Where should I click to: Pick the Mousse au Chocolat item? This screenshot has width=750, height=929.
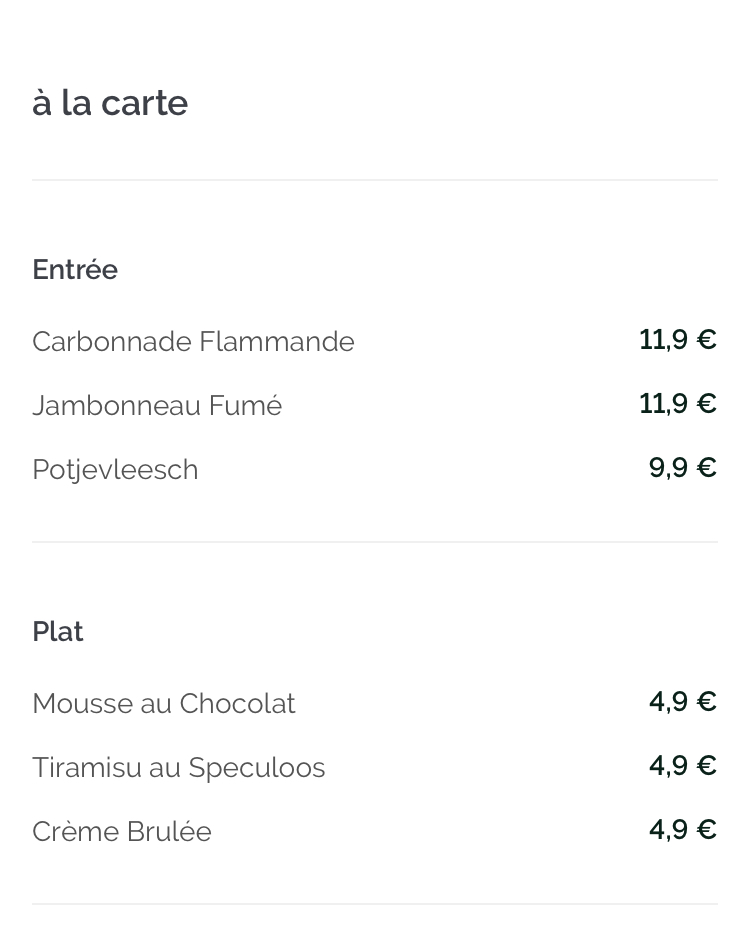[164, 704]
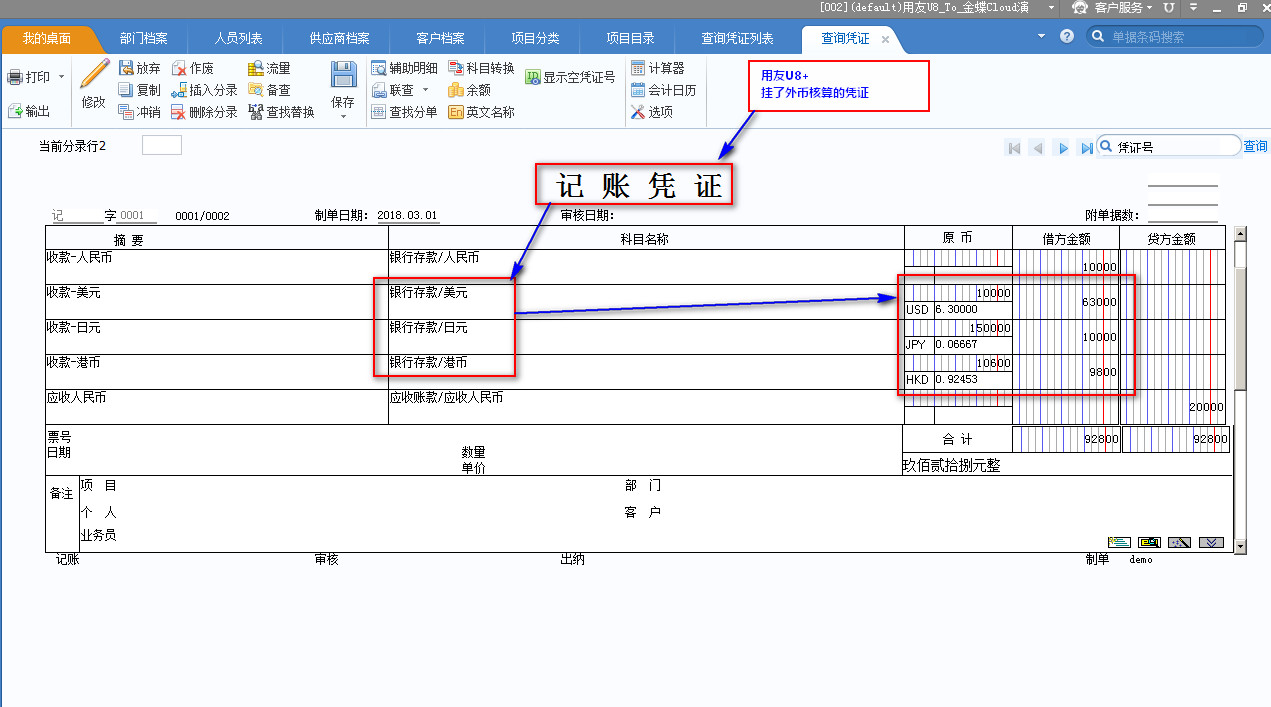Click the 修改 pencil icon
The width and height of the screenshot is (1271, 707).
tap(94, 76)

◆ ◆ ◆

What is being asked — Copy out all the data above exactly, pictures excluded.

Exercise output —
Where should I click to: Pick the Mousse au Chocolat item? This screenshot has width=750, height=929.
[164, 704]
Click the 修改 pencil icon
The width and height of the screenshot is (1271, 707).
tap(94, 76)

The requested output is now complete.